__Activity__. Take the lines below from the one with "This screenshot has height=178, width=173." through the one with "Task: Open the AMD Radeon R9 390 link" and print only them, exactly. Don't print the pictures.

=== Begin Enclosure ===

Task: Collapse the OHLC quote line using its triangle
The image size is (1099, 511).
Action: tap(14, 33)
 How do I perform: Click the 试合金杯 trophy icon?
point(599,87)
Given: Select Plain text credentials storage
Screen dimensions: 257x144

=== End Enclosure ===
=== Begin Enclosure ===

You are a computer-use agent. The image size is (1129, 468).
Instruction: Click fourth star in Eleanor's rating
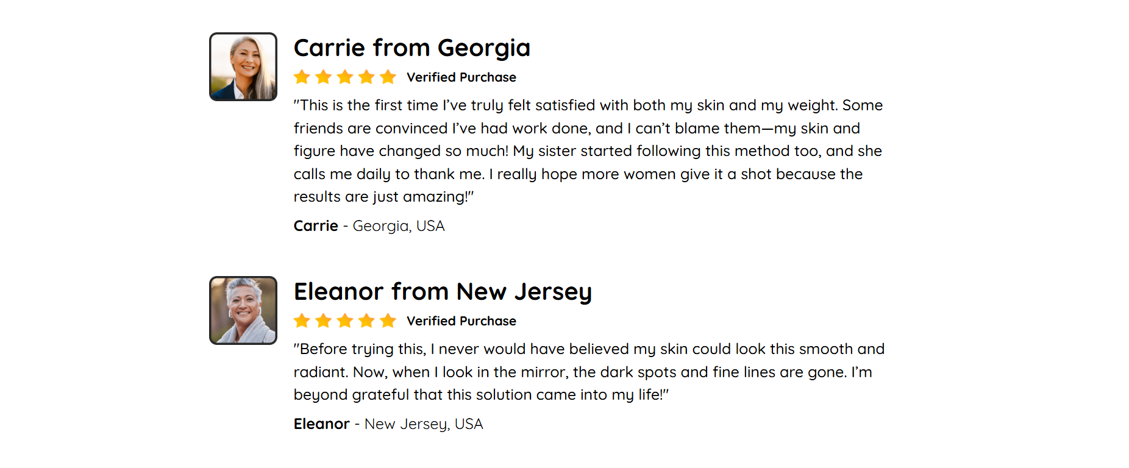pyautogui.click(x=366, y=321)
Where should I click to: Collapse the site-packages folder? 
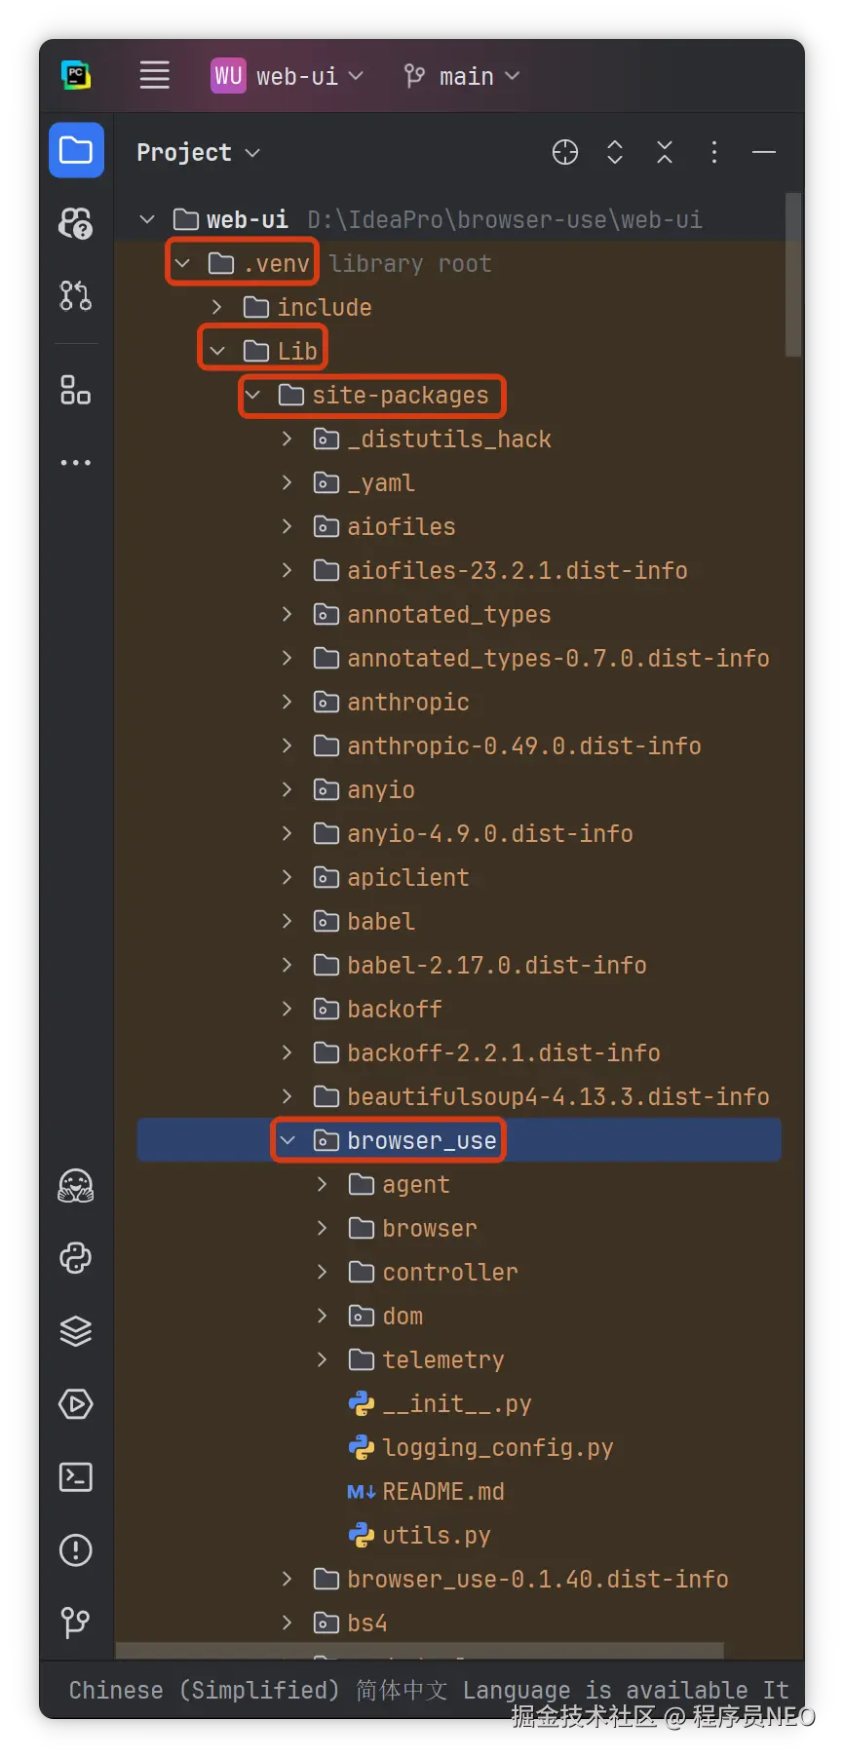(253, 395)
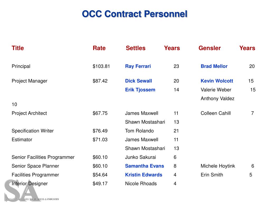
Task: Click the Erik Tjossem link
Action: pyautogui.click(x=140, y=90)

=== End Enclosure ===
=== Begin Enclosure ===

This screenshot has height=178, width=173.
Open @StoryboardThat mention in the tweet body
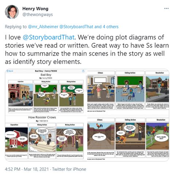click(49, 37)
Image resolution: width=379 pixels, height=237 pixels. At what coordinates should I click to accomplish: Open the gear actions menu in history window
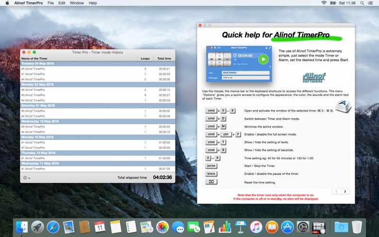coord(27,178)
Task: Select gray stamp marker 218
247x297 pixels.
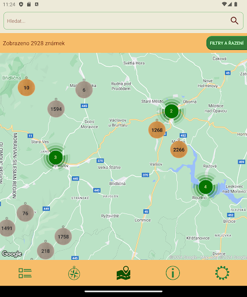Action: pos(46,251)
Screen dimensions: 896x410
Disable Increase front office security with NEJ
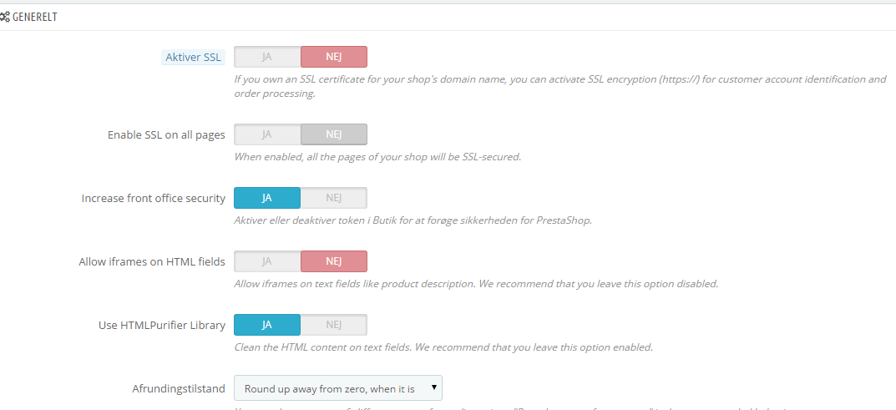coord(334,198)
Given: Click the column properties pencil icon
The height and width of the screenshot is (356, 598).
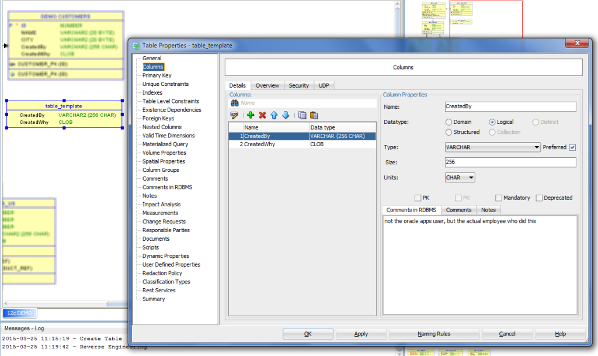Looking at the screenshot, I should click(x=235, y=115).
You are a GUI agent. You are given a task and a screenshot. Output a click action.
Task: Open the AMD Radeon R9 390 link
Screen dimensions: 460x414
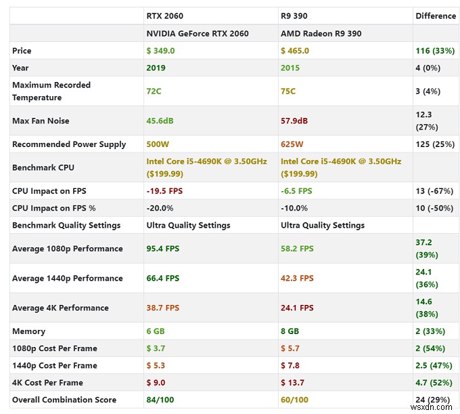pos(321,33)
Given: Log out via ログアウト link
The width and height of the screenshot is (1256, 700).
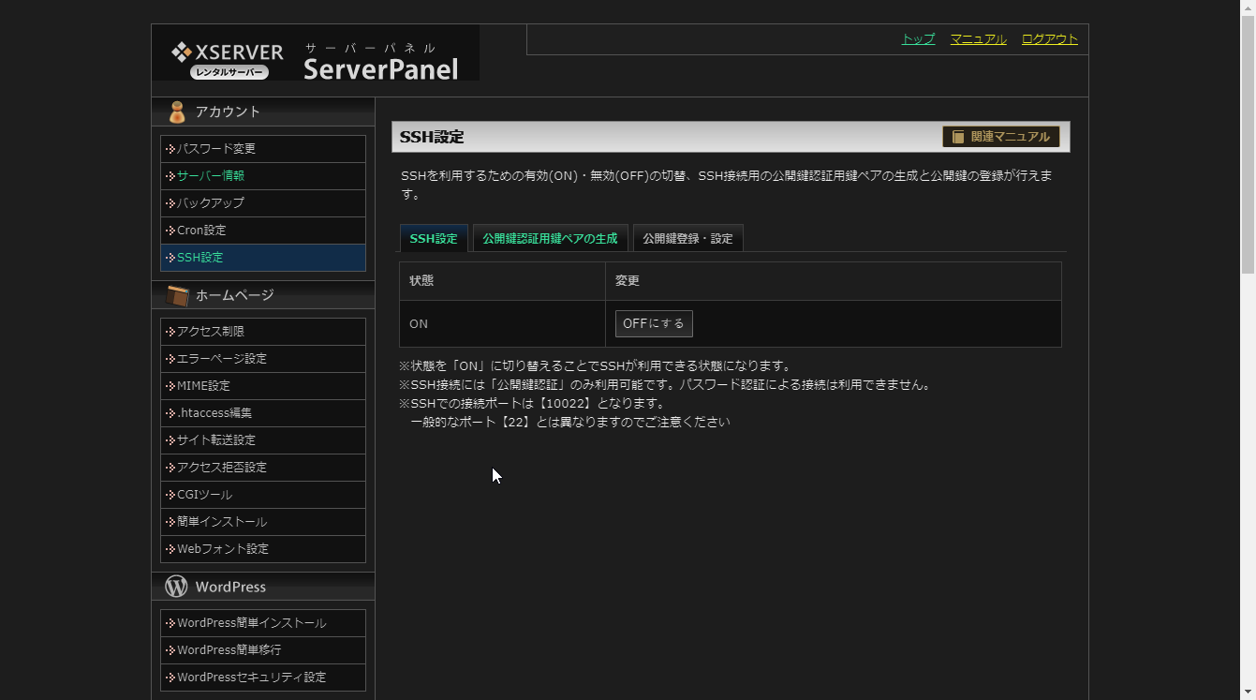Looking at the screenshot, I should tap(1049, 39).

=== End Enclosure ===

__Output for this exercise__.
This screenshot has height=178, width=173.
Open @StoryboardThat mention in the tweet body
click(49, 37)
Image resolution: width=379 pixels, height=237 pixels. At what coordinates should I click to accomplish: Open the gear actions menu in history window
coord(27,178)
Task: Select gray stamp marker 218
247x297 pixels.
Action: pos(46,251)
Screen dimensions: 896x410
Disable Increase front office security with NEJ
coord(334,198)
Given: Click the column properties pencil icon
The height and width of the screenshot is (356, 598).
Looking at the screenshot, I should click(x=235, y=115).
You are a GUI agent. You are given a task and a screenshot. Output a click action.
Task: Open the AMD Radeon R9 390 link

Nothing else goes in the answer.